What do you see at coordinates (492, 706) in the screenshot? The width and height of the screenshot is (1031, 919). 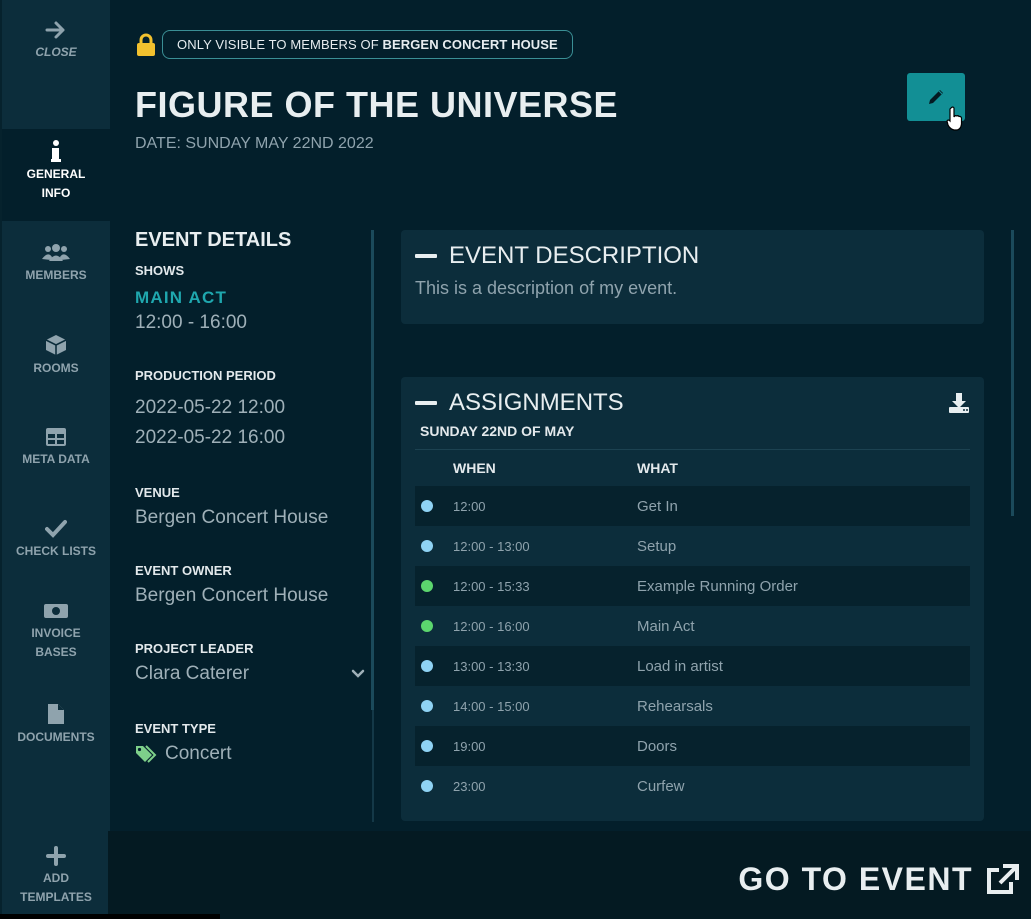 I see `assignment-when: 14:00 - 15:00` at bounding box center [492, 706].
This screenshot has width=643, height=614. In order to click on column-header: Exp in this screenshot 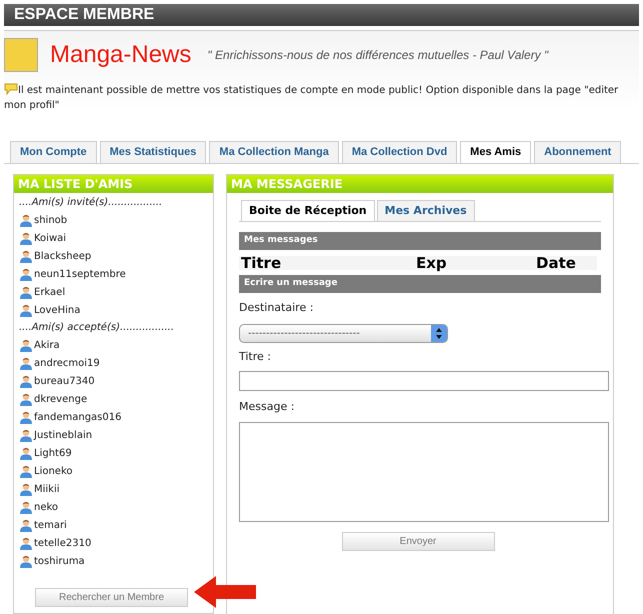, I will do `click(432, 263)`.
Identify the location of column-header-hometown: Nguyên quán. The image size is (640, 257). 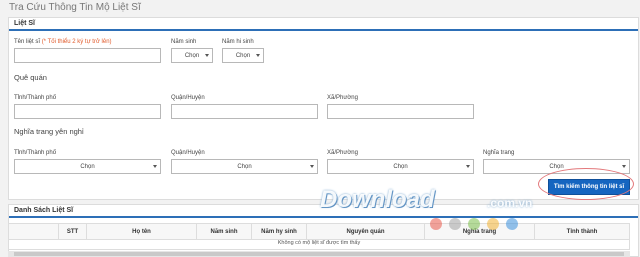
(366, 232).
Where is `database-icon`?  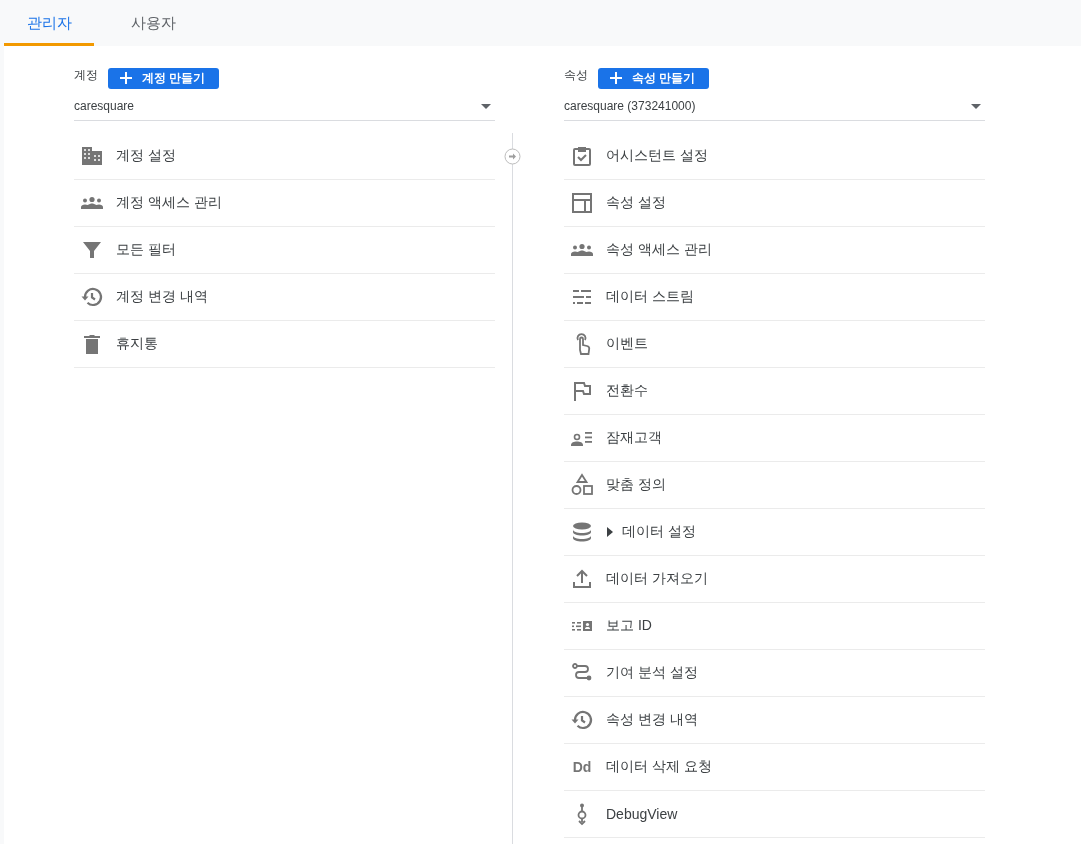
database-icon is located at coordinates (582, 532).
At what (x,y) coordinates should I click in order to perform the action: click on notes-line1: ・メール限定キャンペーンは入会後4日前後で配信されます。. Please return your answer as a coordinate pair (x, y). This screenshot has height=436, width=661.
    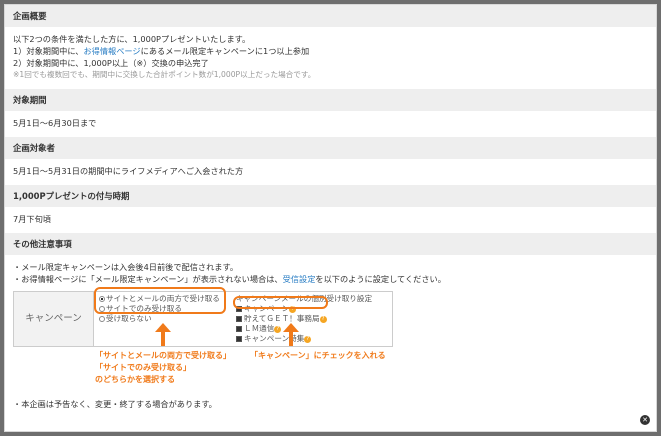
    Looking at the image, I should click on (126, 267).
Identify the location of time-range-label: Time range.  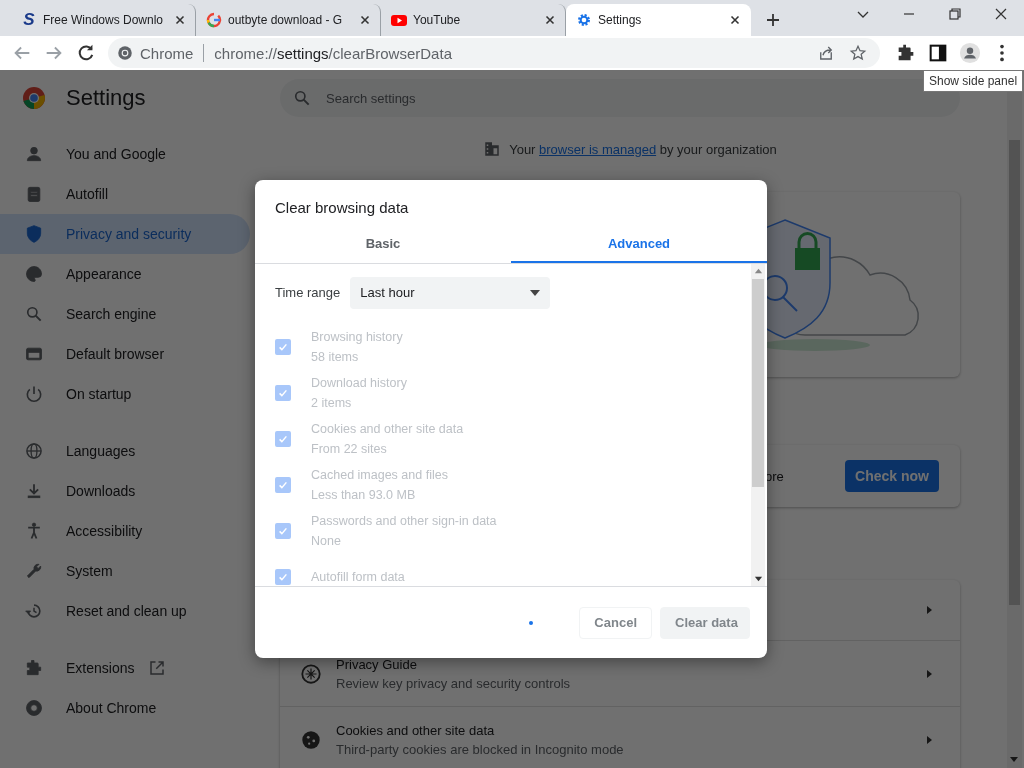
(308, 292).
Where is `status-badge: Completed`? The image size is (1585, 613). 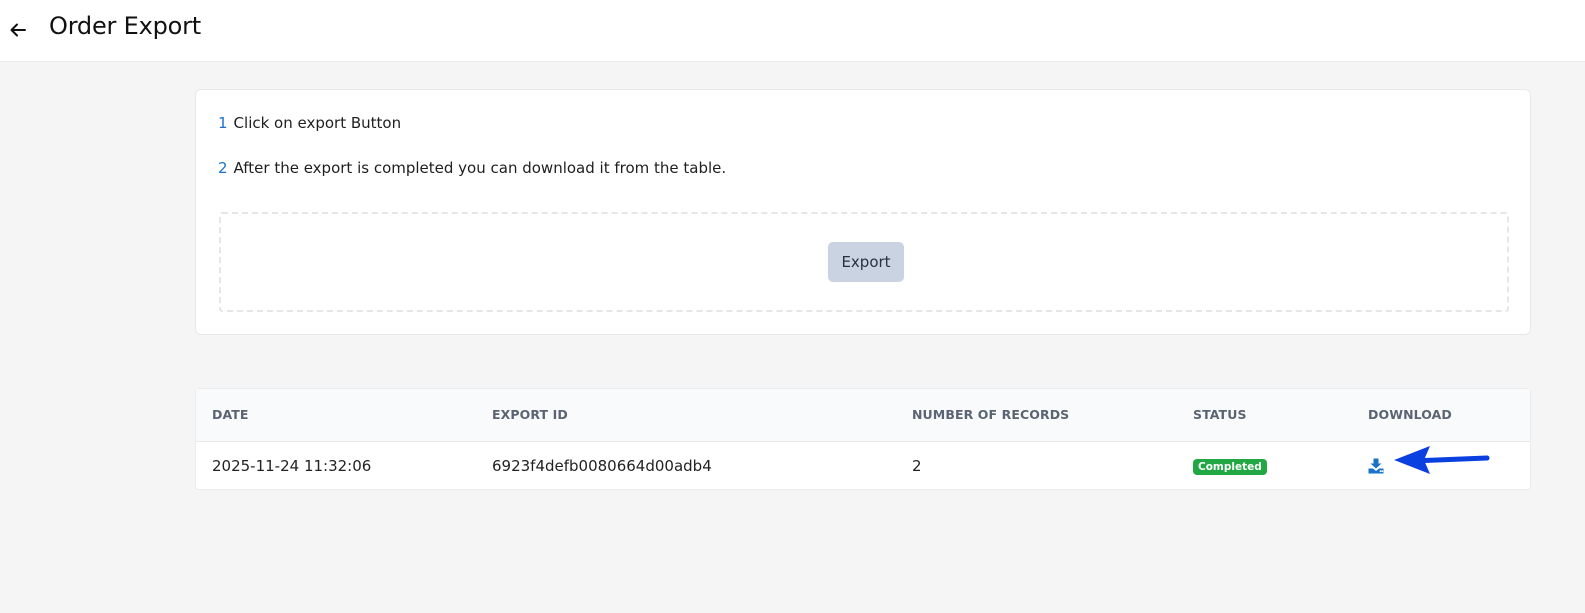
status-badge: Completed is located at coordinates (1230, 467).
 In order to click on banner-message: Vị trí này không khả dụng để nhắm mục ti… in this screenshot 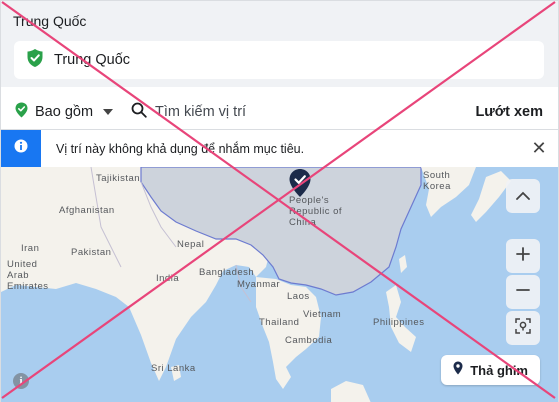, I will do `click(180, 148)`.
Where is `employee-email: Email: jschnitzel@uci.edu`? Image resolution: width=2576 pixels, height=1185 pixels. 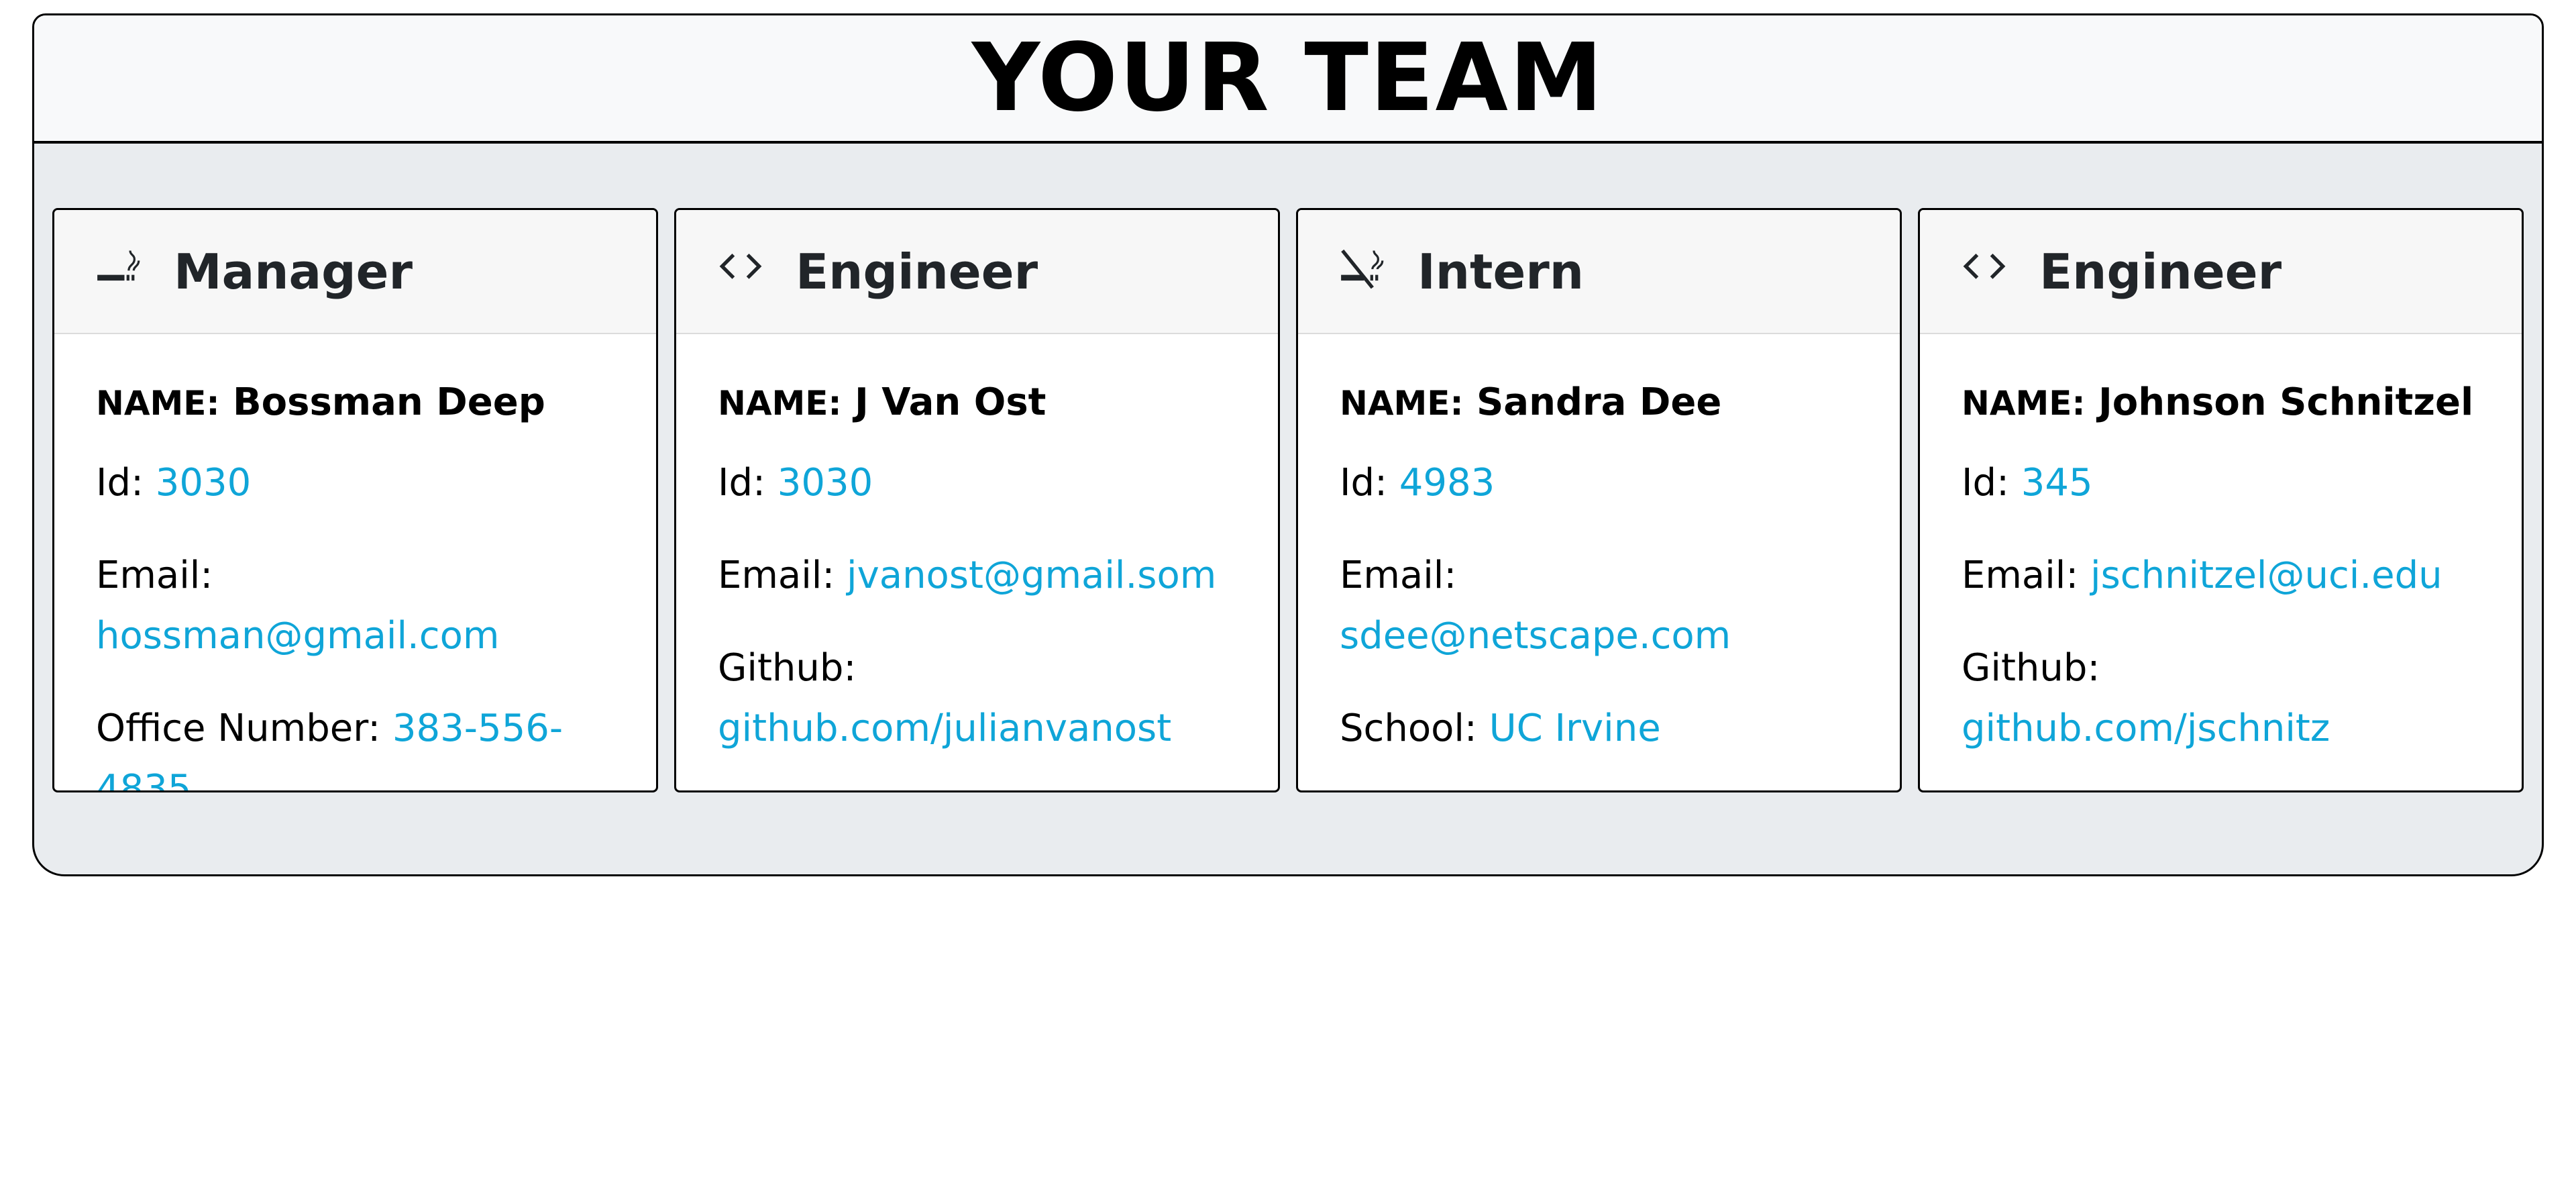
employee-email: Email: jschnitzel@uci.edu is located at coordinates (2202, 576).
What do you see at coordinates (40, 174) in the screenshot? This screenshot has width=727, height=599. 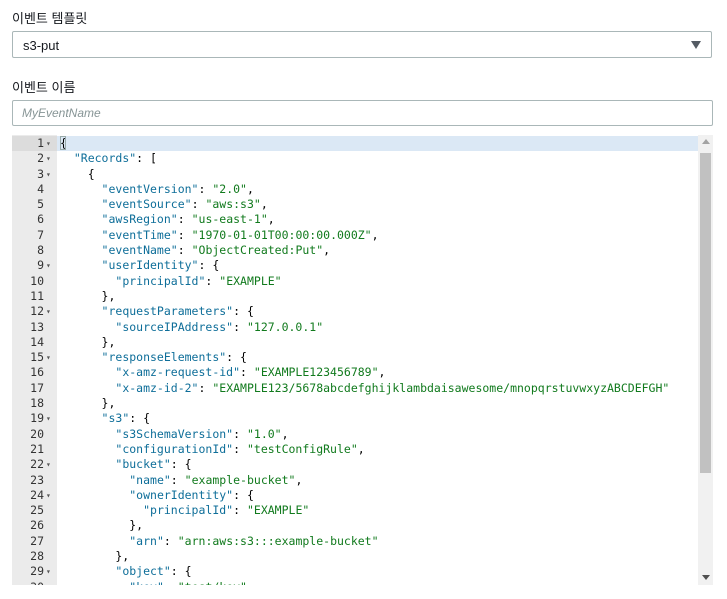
☆ ☆ ☆ ☆ ☆ ☆ ☆
The task -
Please rewrite the part of the entries that opens with the line containing "Identify the location of time-range-label: Time" and closes with the line containing "status-badge: Completed is", changing "Time range" to "Time window" and keeping everything else the same. Leave the pictures out of your answer.

Solution below -
Identify the location of time-range-label: Time window.  
(308, 292).
Where is `status-badge: Completed`? The image size is (1585, 613). 
status-badge: Completed is located at coordinates (1230, 467).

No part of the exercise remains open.